A cruiseship has become the first to be bunkered with LNG in a US port in a long-planned operation that was delayed by Covid-19.

Carnival Corp’s 180,800-gt Mardi Gras (built 2020) was supplied with 2,667-cbm of LNG bunkers by the Shell-chartered 4,000-cbm articulated tug barge newbuilding Q-LNG 4000 at the Port Canaveral Cruise Terminal on 8 June.

The bunkering of the first LNG-fuelled cruiseship in North America took seven-and-a-half hours in what was a top-up operation — adding to LNG already on board.

The 6,465-passenger Mardi Gras can bunker 3,600-cbm of LNG, which Q-LNG Transport president Chad Verret told local press is enough to fuel the ship for a 14-day voyage.

Shell is supplying the LNG to Port Canaveral from its volumes exported from the Elba Island facility near Savannah, Georgia.

Waiting time

The huge Finnish-built cruiseship arrived in the US on Friday. It was originally due to make its US debut in late 2020 but was hit by the Covid-19 cruise cancellations and has been idling in Barcelona, Spain, waiting to make its Atlantic crossing.

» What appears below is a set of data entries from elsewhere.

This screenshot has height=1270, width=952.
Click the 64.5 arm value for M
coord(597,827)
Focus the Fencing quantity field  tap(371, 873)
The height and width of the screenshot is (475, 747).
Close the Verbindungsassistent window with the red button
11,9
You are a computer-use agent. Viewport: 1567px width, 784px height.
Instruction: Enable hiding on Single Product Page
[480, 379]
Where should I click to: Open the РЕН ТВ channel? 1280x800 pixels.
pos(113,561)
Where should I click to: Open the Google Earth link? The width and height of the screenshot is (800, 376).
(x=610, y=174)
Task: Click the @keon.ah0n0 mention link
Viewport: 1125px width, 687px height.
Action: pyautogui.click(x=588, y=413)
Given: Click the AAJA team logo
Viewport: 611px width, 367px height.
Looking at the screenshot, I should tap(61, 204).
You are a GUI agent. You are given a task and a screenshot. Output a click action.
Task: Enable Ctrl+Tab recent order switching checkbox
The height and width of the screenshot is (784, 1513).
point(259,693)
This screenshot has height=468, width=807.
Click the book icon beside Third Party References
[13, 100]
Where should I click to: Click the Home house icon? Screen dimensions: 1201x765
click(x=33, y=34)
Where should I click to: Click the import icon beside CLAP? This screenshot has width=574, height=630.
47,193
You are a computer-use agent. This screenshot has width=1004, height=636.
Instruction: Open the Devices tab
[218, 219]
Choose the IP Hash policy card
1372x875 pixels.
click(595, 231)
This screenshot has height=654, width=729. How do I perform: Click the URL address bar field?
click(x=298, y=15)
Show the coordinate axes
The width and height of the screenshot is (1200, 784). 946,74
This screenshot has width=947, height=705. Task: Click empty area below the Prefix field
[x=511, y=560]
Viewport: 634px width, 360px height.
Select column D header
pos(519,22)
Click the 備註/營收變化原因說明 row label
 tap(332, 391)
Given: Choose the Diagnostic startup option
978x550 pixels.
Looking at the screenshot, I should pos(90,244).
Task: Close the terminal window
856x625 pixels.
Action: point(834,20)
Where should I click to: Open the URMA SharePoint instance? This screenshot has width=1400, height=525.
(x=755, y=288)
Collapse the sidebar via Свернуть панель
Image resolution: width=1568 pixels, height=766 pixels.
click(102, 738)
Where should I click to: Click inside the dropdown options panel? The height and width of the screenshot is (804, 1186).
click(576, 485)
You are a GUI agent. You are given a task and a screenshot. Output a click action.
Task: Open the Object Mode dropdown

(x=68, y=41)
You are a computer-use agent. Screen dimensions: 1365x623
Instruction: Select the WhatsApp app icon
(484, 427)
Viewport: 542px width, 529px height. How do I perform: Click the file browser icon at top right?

The Mardi Gras will be based out of Port Canaveral offering cruises to the Caribbean. Carnival has indicated that cruises from the US will restart in July.

"[The] Mardi Gras has been five years in the making and today's arrival is a historic milestone for our company," Carnival Cruise Line president Christine Duffy said at the ship's arrival in the US.

The bunkering of a first large cruiseship is another step forward for the emerging LNG bunkering business in the US.

In March, Shell bunkered the first aframax tanker — Sovcomflot (SCF Group)'s 114,000-dwt Gagarin Prospect (built 2018) — with LNG off Port Canaveral. The tanker is on charter to the energy major.

Two months earlier, Shell used the Q-LNG 4000 to supply LNG to the 7,500-ceu car carrier Siem Aristotle in the Port of Jacksonville, Florida.

Port Canaveral is due to welcome a second large LNG-fuelled cruiseship — the 2,500-passenger newbuilding Disney Wish — next year.

This vessel will be bunkered with its own dedicated LNG bunker barge, which is being built by Polaris New Energy.